Jérôme Didelot (Orwell)

Les Essentiels de Jérôme Didelot pour Stereographics (Photographie de Thierry Bellia)
“Nos vies se sont croisées au siècle dernier sur les bancs de l’université à Nancy. Mais en vérité je l’avais déjà vu auparavant, sans le connaître à l’époque, chanter quelques minutes sur scène avec Lloyd Cole *, par un heureux hasard.
Je n’aurais pas imaginé un jour débuter nos “carrières” respectives, si l’on peut dire ainsi, et travailler avec lui pendant plus de 10 ans ? 15 ans ?
Quand on aime on ne compte pas.

Autant dire qu’il n’y a donc rien de surprenant pour moi dans les Essentiels de Jérôme Didelot, tout est là, ou presque. Et le voir publier ce nouvel album tel un ultime hommage à Simple Minds n’est pas étonnant non plus, la boucle est bouclée comme on dit. A moins que l’avenir ne nous réserve une comédie musicale sur la vie de Michel Delpech…”

Frédérique de Almeida

* On pourrait croire, à la lecture de cette anecdote, que Jérôme, seulement âgé de 17 ans, avait eu la chance de faire un duo avec Lloyd Cole. La réalité est moins glorieuse comme l’explique le chanteur d’Orwell : “Ma bande de potes et moi étions au tout premier rang et on lui a réclamé la chanson Perfect Skin pendant tout le concert, tellement lourdingues que quand il a fini par la chanter, ils nous a dit : “Come on now!”. Là, mes potes m’ont balancé sur scène. Je me suis fait jeter par un roadie au bout de 30 secondes !”

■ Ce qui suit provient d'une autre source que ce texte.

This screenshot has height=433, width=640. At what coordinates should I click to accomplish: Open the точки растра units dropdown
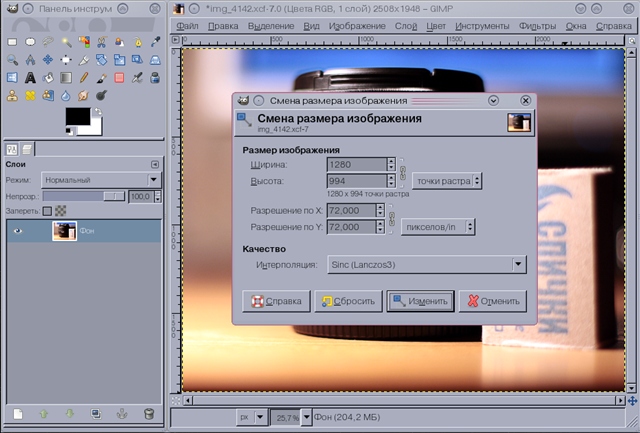447,181
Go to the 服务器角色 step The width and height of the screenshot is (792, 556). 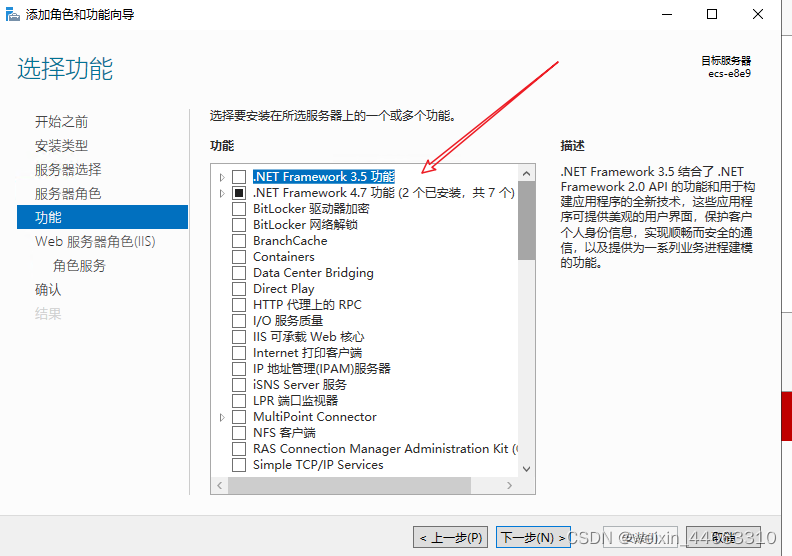coord(68,193)
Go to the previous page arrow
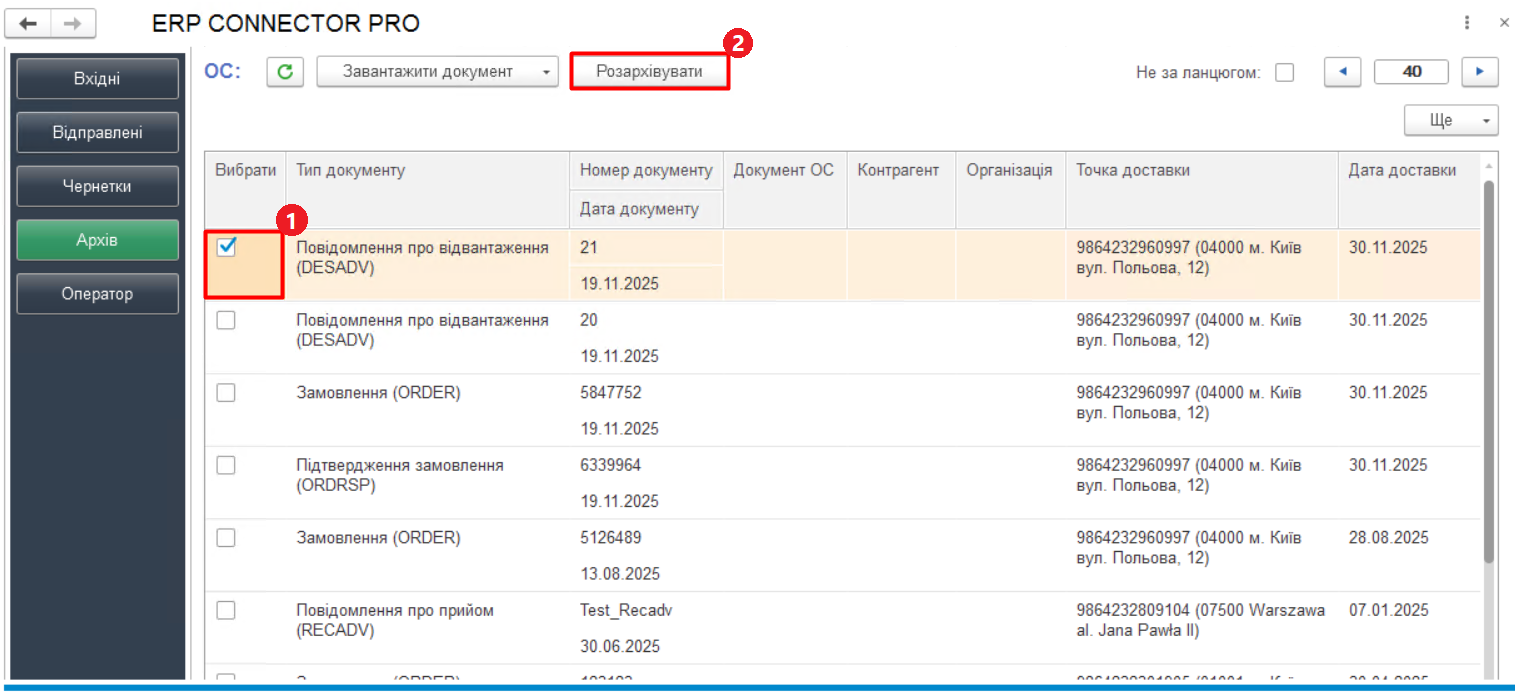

LES ESSENTIELS DE JÉRÔME DIDELOT (ORWELL)

Le piano droit Rippen
Un peu gonflé, me direz-vous, ce type qui n’a jamais pris une seule leçon de piano et qui choisit justement ce noble instrument en guise d’introduction. Mais ce meuble en bois de marque hollandaise, de qualité très moyenne, est indissociable de mon parcours de musicien. Il trônait dans la salle à manger familiale, ma grande sœur Isabelle a passé des heures dessus à travailler les œuvres de Mozart et Schumann, et lorsque ses nerfs ne lui permettaient plus d’aller plus loin, je prenais le relais sur le tabouret – moi, le petit dernier qu’on avait inscrit au club de foot plutôt qu’au conservatoire – et j’appuyais lentement sur les touches, un peu au hasard, jusqu’à ce que j’entende quelque chose qui me plaise. Ce même piano Rippen est désormais dans mon local de musique, on peut même l’entendre sur certains disques d’Orwell, et finalement ma façon de composer n’a pas beaucoup changé.  

Les chaussures à crampons
Vous l’avez compris, le foot occupait plus de place que la musique dans mes jeunes années. Pourtant, je sentais que ce qui me passionnait vraiment, c’étaient les envolées orchestrales des chansons d’Alan Parsons Project que j’écoutais dans mon walkman, en tout cas plus que les reprises de volée de Michel Platini. J’ai arrêté le foot à 15 ans, un peu par snobisme, c’était un “truc de beauf”. J’ai commencé la musique et les soirées arrosées. Et puis ce sport aussi magique que détestable, par certains de ses aspects, m’a rattrapé. Quarante ans plus tard, j’en suis encore à préparer mes chaussures à crampons pour le match du dimanche matin. Et je ne suis pas rancunier. En 2018, un ballon pris de plein fouet sur le pavillon de l’oreille gauche m’a fait perdre beaucoup en acuité auditive tout en me condamnant à un acouphène irréversible pas très plaisant. Au regard de cette anecdote, le titre de la chanson d’Orwell, Rien ne pourra me rendre sage, prend tout son sens. 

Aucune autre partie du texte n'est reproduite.